● **What to do**: Take from the records below each line that holds "agent".

● **Raw data**:
☆ ☆ ☆ ☆ ☆ ☆ ☆
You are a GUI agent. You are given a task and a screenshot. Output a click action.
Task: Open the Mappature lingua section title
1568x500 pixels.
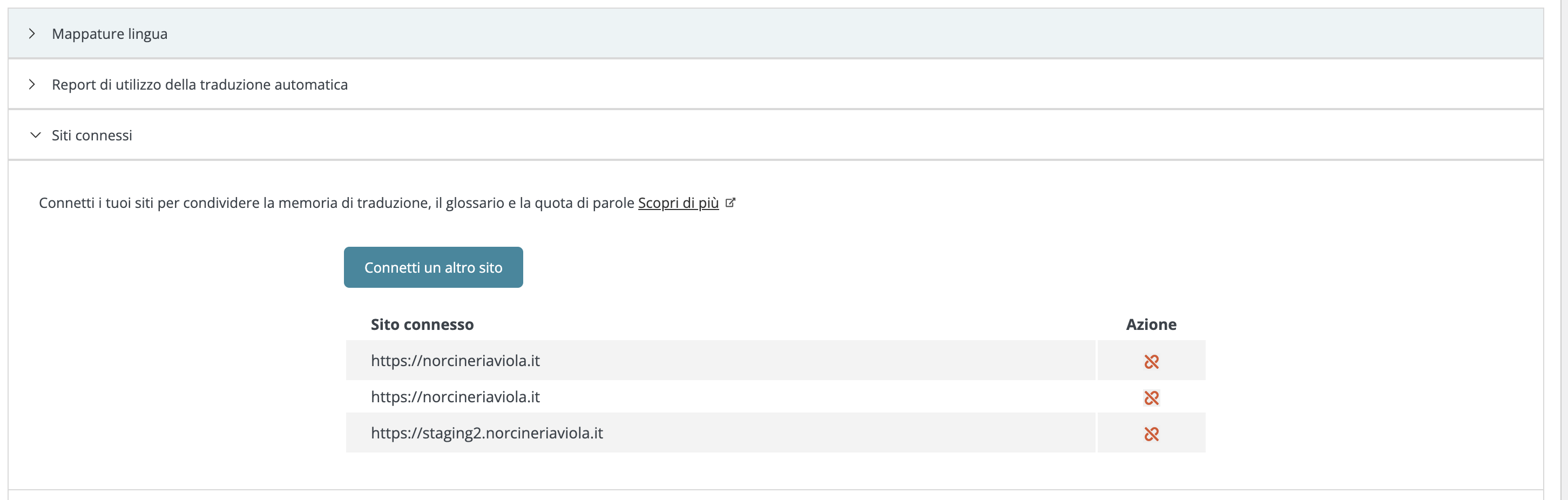pos(110,34)
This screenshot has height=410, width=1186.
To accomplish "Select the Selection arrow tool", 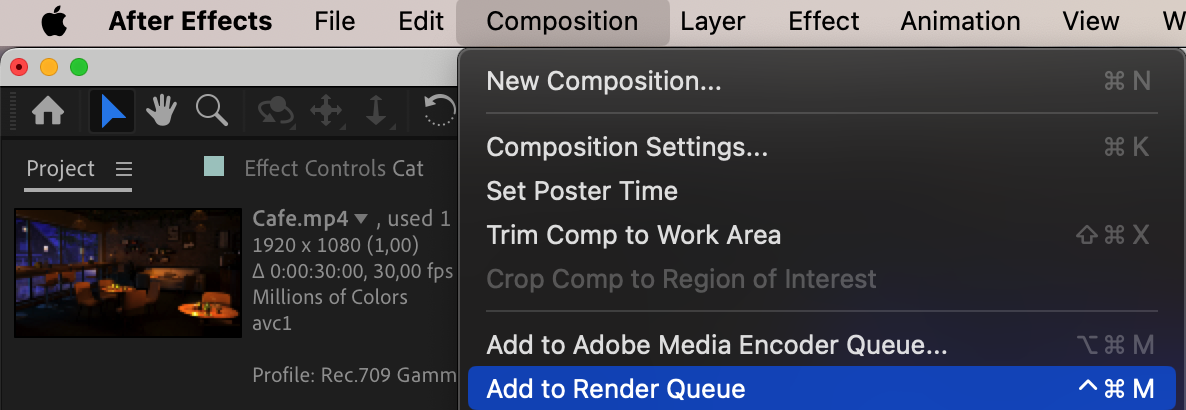I will 112,111.
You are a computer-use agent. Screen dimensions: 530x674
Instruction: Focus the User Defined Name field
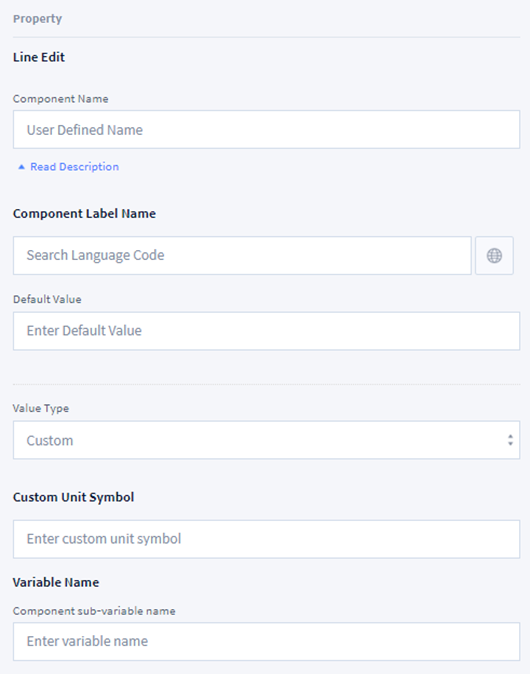266,130
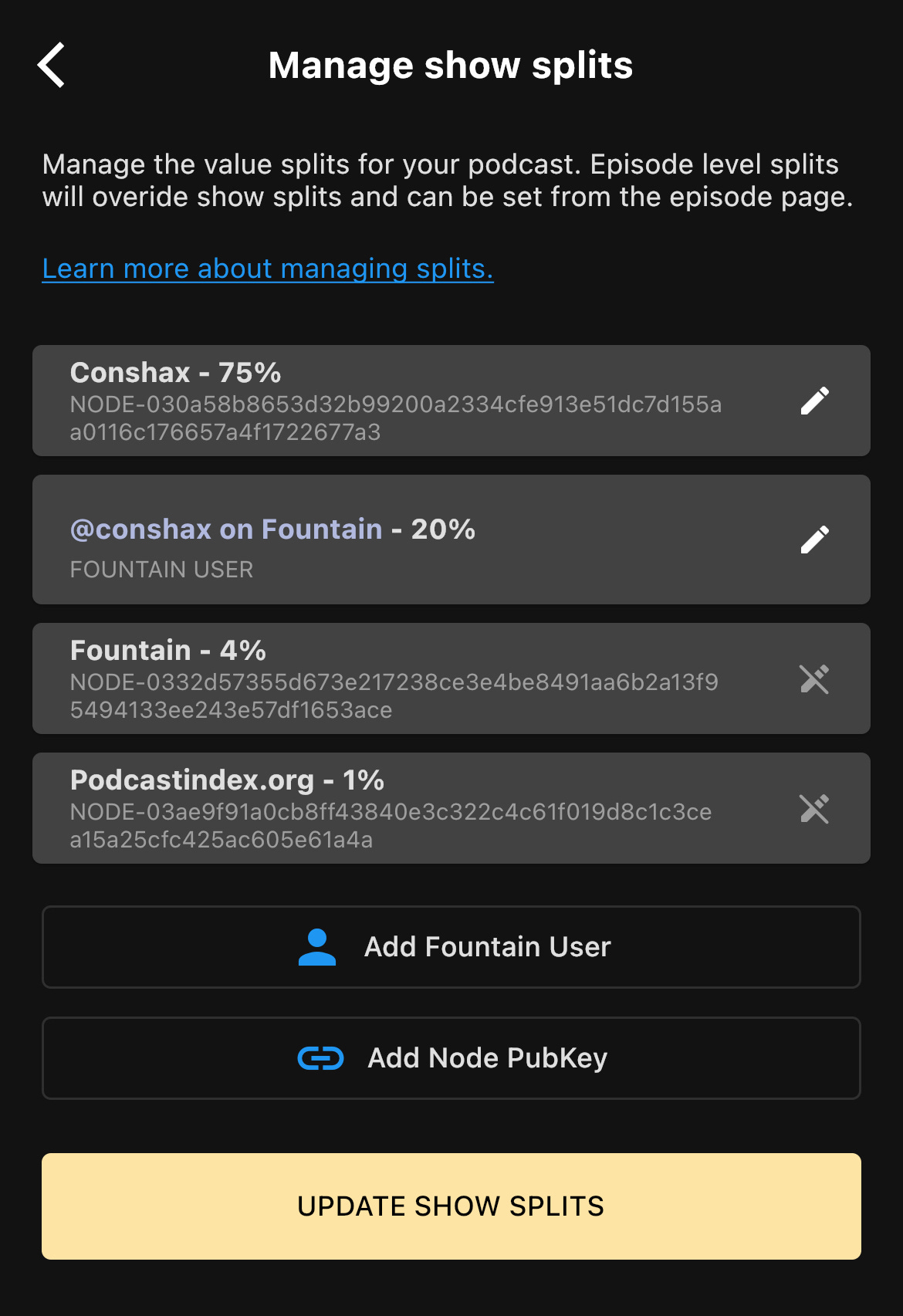903x1316 pixels.
Task: Click the Add Node PubKey button label
Action: (488, 1058)
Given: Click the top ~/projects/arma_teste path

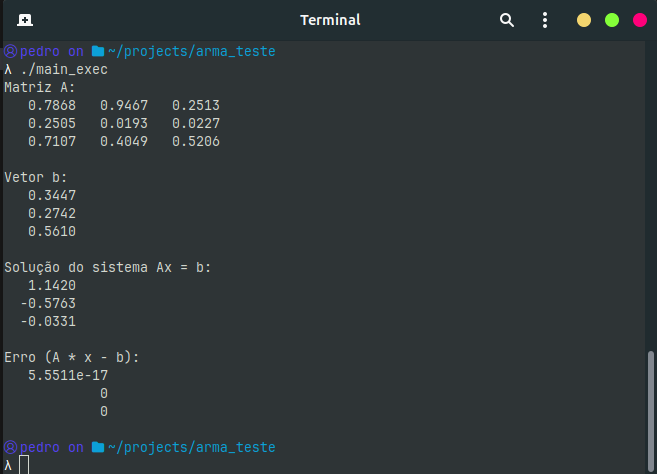Looking at the screenshot, I should tap(191, 51).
☆ ☆ ☆ ☆ ☆ ☆ ☆
● **Written solution**:
You are a GUI agent. You are given a task and a screenshot. Output a click action.
You are a computer-use agent. Screen dimensions: 530x674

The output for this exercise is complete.